Passage:
Just received an e-mail from a newly diagnosed brain tumor survivor which is a subtle but strong reminder that I need to update this blog. When life happens and major changes occur my passion to help others and inspire hope seems to takes a back seat. Since last May lots has happened in our lives unrelated to the purpose of this blog but is it really unrelated?
In June an older brother died. Bob was the father to 3 amazing children and had a devoted wife of 30+ years. Living in Florida, away from family I did not realize all the medical issues Bob was dealing with on a day to day basis. His mobility was hampered by both heart issues and severe back pain. This was a man who ran a maintenance company with his sons and was out doing landscaping and home repairs even though he dealt with pain and weakness. You could say he was stoic. It was not until his memorial services and talking with his wife that I realized she too was a caregiver. I found out we have more in common than I ever knew.
He visited a specialist in Boston who biopsied a stubborn spot on his ribs. In August I got a phone call from his oncologist letting me know he was going to need chemo again for a new lymph node that was affected. At that point I started the planning to once again return to NH to help him through another round of chemo. Trying to manage from Florida gets stressful for him and I just needed to be there for him.
The transition to NH was well orchestrated and had only a few obstacles. Packing your personal possessions in a 5x5 storage unit and the remainder in the back of your equinox takes a skill that I have totally surpassed. I actually like organizing, purging and packing. There is a lot less junk in my life. Ron likes this newly organized me and was 100% along for the journey. He dealt with my frustration, planning and focus to be there for Dad.

Source material:
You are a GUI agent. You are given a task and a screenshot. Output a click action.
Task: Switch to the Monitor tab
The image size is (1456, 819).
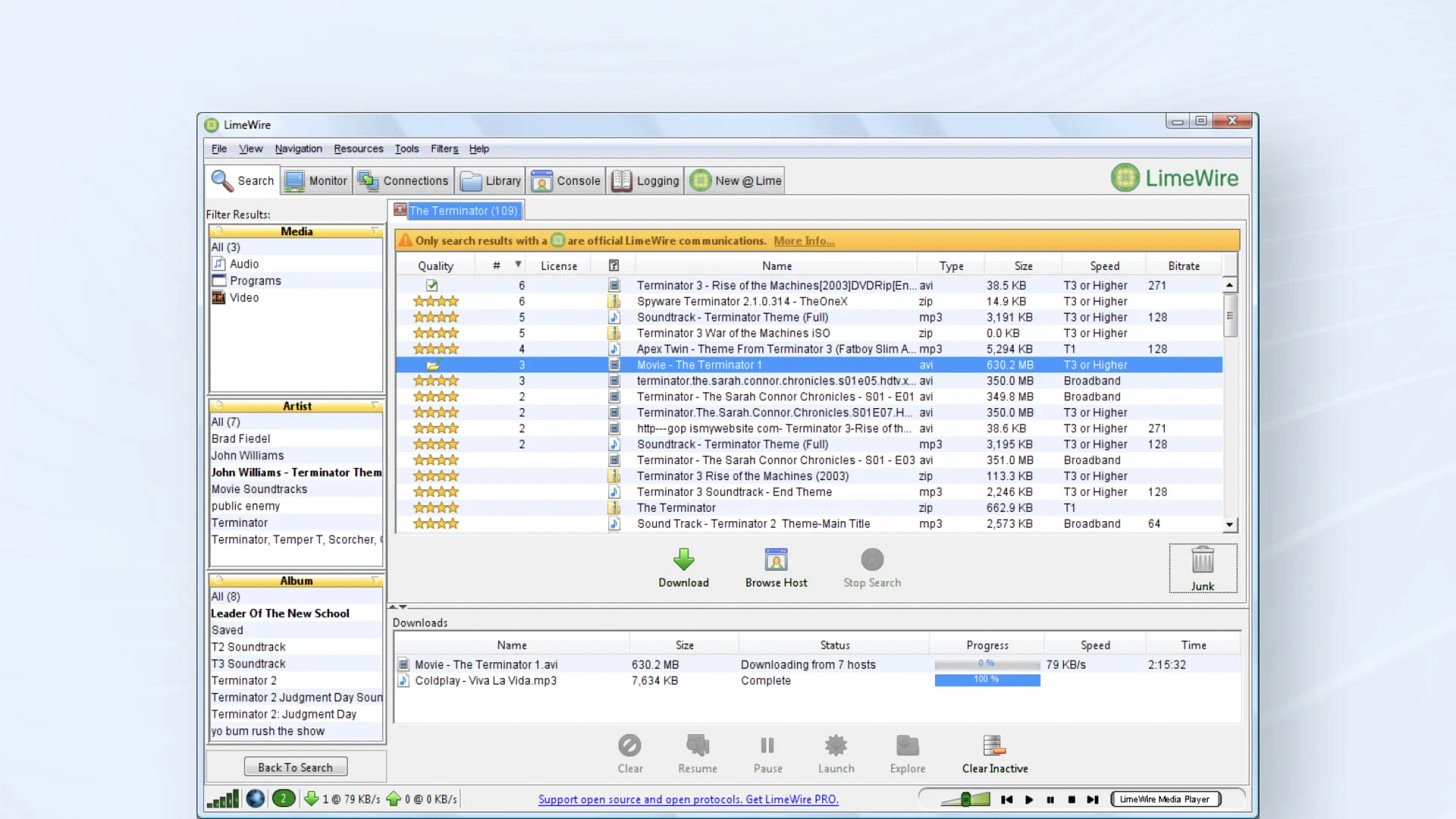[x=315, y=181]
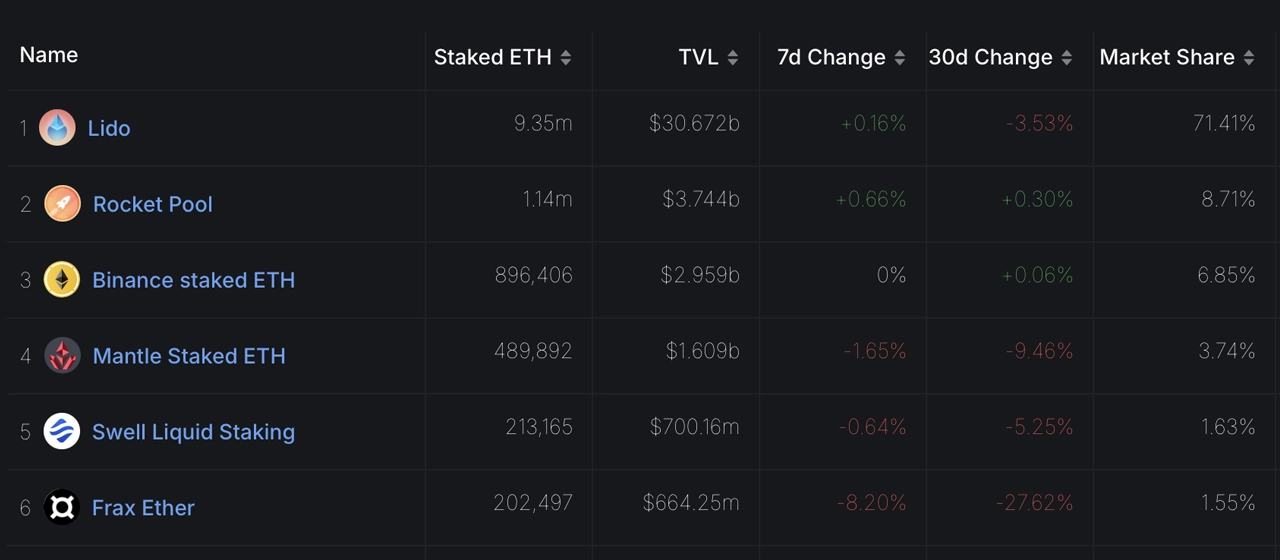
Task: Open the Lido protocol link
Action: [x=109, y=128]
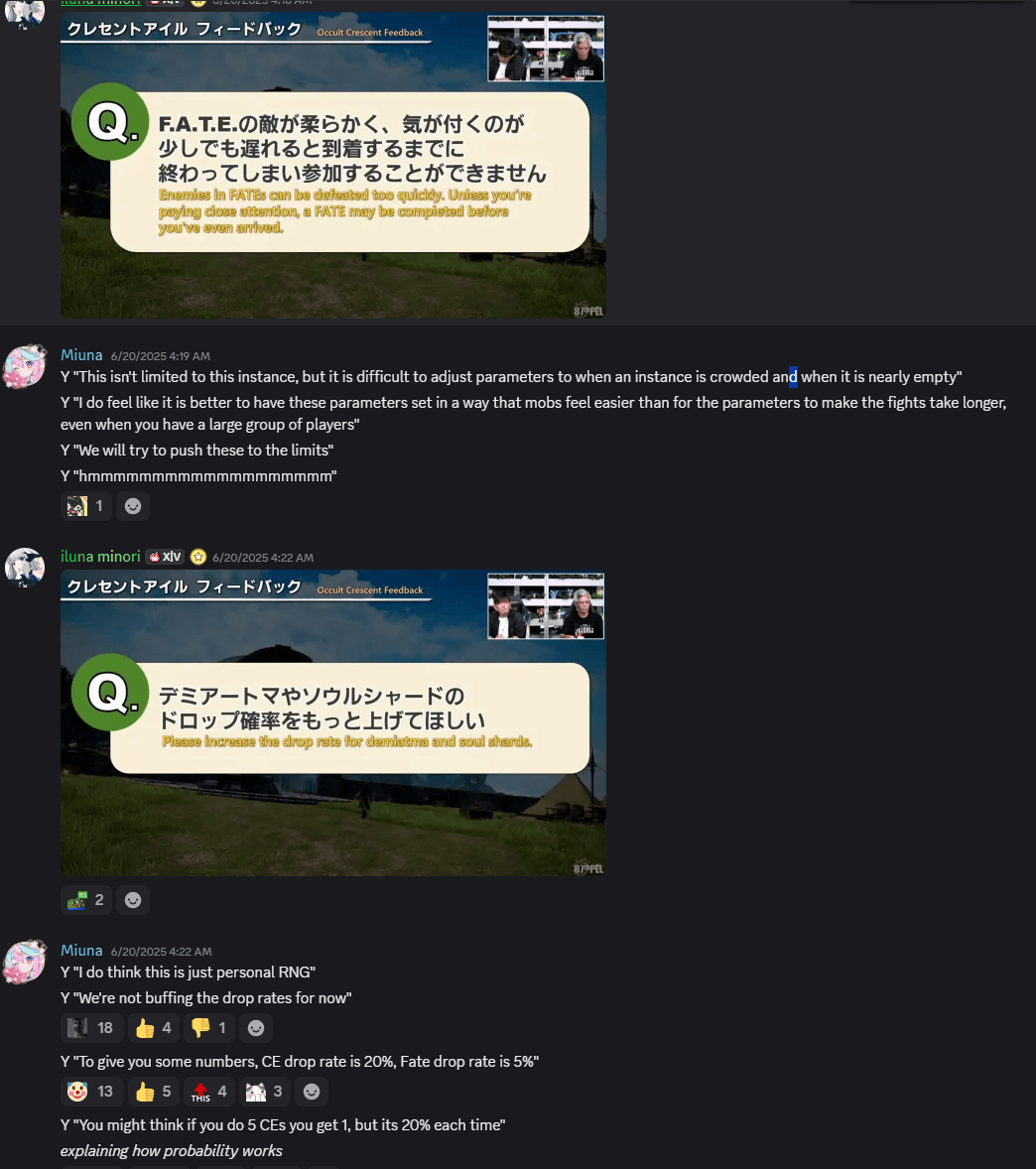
* * *
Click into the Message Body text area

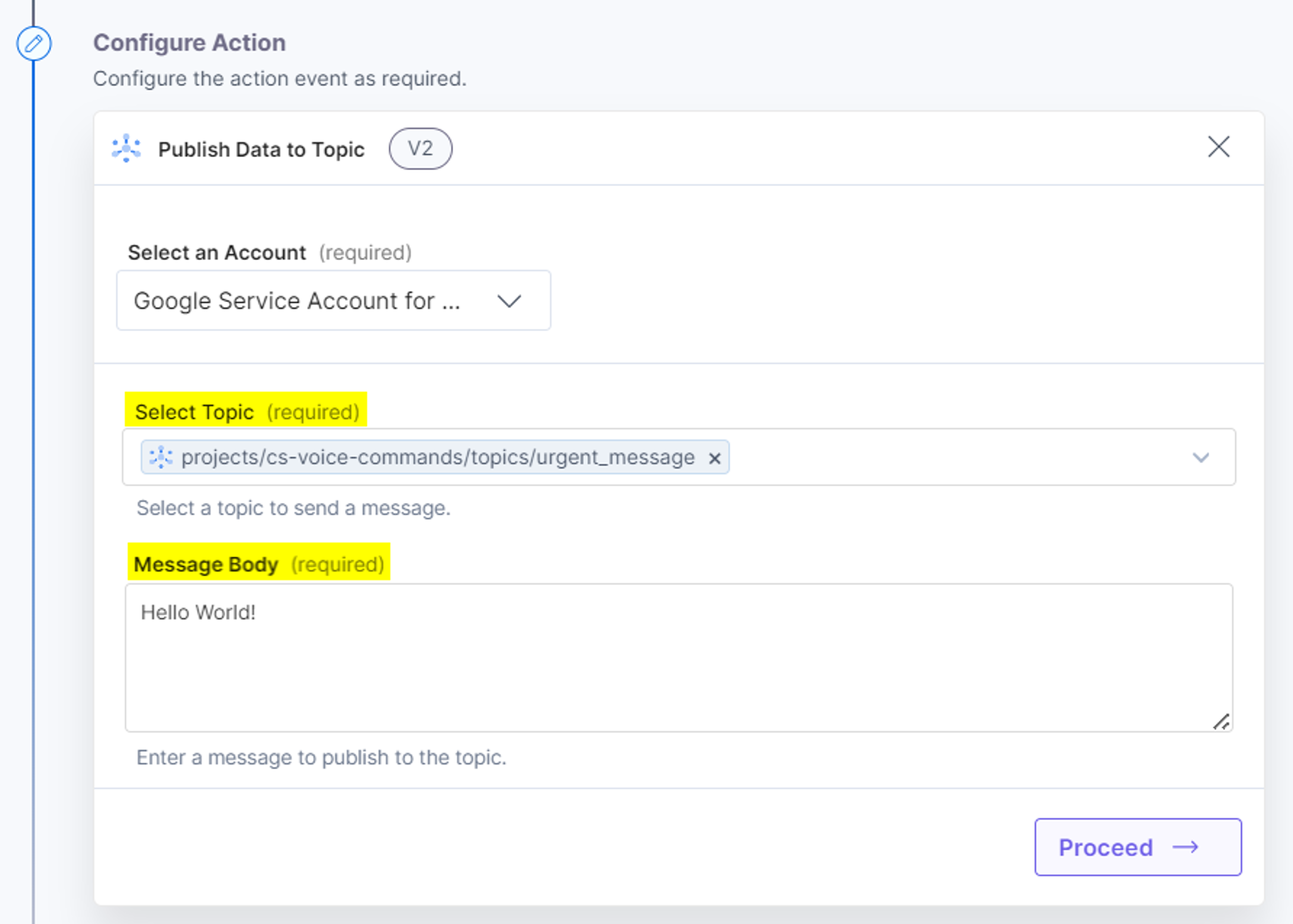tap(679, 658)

Work instructions:
[1] Retype the part of the blog post starting at "Just received an" and ending at "it really unrelated?".
[2] According to the blog post, what kind of company did Bob run with his sons?
The entries were taken from a separate source and are unrelated to the blog post.

Answer set:
[1]
Just received an e-mail from a newly diagnosed brain tumor survivor which is a subtle but strong reminder that I need to update this blog. When life happens and major changes occur my passion to help others and inspire hope seems to takes a back seat. Since last May lots has happened in our lives unrelated to the purpose of this blog but is it really unrelated?

[2] A maintenance company.